Consultative mechanisms must be built into these governance arrangements, allowing for the
full participation of trade unions and other constituents of civil society.
Specific Proposals
1.
Global Unions support an enhanced role for the UN in the establishment of global
regulations. There is a need for policy coherence between the IFIs, WTO and UN institutions,
in particular as concerns the currently unequal importance given to employment creation (and
decent work) by the different institutions.
2.
Establishing better accountability and transparency mechanisms in financial and
international systems of governance and organisations is essential in order to coordinate
efforts in reducing the economic and social vulnerability caused by macroeconomic instability
and exacerbated by high food prices and climate change.
3.
At multilateral level, maximum use should be made of existing institutional
competencies in the financial, economic, trade, environment, development, human rights,
social and employment fields.
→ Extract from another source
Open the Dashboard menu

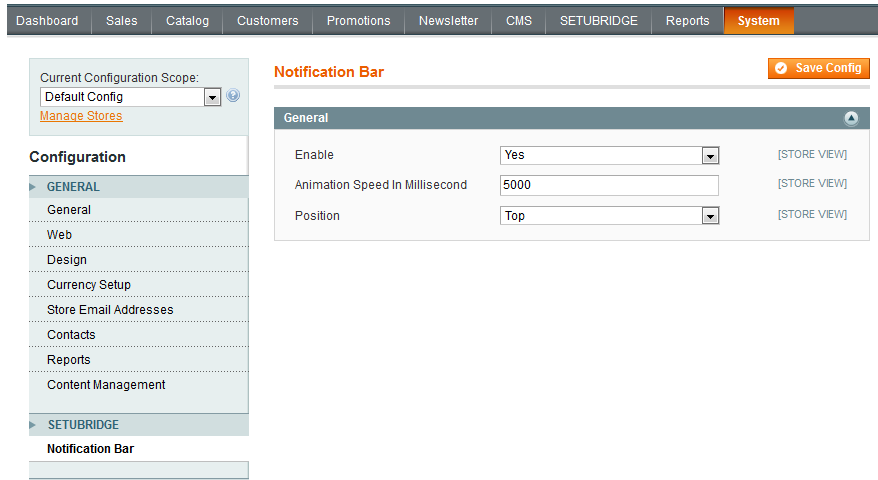click(x=47, y=21)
The various multilateral institutions with mandates in these
fields must establish strong mechanisms of cooperation and collaboration, ensuring that
policy responses reinforce each other, in the interests of sustainable growth and development,
and not undermine each other. The process of reforming the institutions of global governance
therefore provides an opportunity to revamp policies with negative social impacts that have
served to exacerbate the crisis, such as the policy conditionalities of the IFIs, imposed capital
accounts liberalisation, privatisation of pension funds and the provision of social services, and
the liberalisation of trade in services.
4.
The United Nations and its specialised agencies in the social, development,
environmental, human rights, employment fields (ECOSOC, DCF, the Human Rights
Council, ILO, UNEP, UNDP, UNIFEM) should be central to institutional arrangements for
effective global governance to deliver social justice and a fair globalisation. They should form
the core of an Economic and Social Security Council that would be a convening authority to
bring the key global governance actors together, with a strong coordinating role, linking the
economic, financial and trading systems to policies for employment, development,
environmental sustainability, gender justice, and poverty eradication.
5.
Furthermore, in light of the overlapping nature of the various topics under discussion by
this Commission, reference is needed to the Global Unions responses above under Item I,
“Financial Regulation” and Item 2, “Multilateral Issues”.